Hi all,
I've hit what looks like a bug when chaining three levels of SQL Table Macros (STMs). One of the
key benefits of layered STMs is the ability to debug each level independently by querying it
directly -- this repro is structured to show exactly that.
Parameter tokens passed from level 3 down to level 2 are not resolved when level 2 calls a helper
function with its own parameter during return string construction. Replacing the parameter tokens
with hardcoded literals at level 3 works fine. Levels 1 and 2 work correctly when called directly.
Tested on Oracle 23ai (23.26.x).
================================================================================
WHAT WORKS
================================================================================
-- Debug level 1 directly
SELECT * FROM stm_pkg.stm_70(20); -- works
-- Debug level 2 directly
SELECT * FROM stm_pkg.stm_80(20); -- works
-- Level 3 with hardcoded literal
SELECT * FROM stm_pkg.stm_90a(20); -- works
================================================================================
WHAT FAILS
================================================================================
-- Level 3 with parameter token pass-thru
SELECT * FROM stm_pkg.stm_90b(20); -- ORA-06553 / PLS-306
================================================================================
FULL REPRO -- run in SQL Developer (sqlplus / SQLcl)

### ENTRIES SHOWN:
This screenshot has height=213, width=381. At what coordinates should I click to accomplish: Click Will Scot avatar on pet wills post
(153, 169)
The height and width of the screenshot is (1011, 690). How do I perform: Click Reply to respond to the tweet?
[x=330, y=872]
==
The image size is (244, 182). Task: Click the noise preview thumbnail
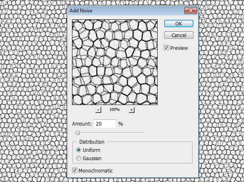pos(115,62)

### WRITTEN TASKS:
1 – In the SQL Table Macro bug report, which Oracle version was the problem tested on?
2 – Name every function called in the SELECT statements of the SQL Table Macro bug report.
3 – Retype the SQL Table Macro bug report's text, everything from "Parameter tokens passed" down to "Oracle 23ai (23.26.x).".
The listing isn't needed for any of this.

### RESPONSES:
1 – Oracle 23ai (23.26.x).

2 – stm_pkg.stm_70, stm_pkg.stm_80, stm_pkg.stm_90a, stm_pkg.stm_90b

3 –
Parameter tokens passed from level 3 down to level 2 are not resolved when level 2 calls a helper
function with its own parameter during return string construction. Replacing the parameter tokens
with hardcoded literals at level 3 works fine. Levels 1 and 2 work correctly when called directly.
Tested on Oracle 23ai (23.26.x).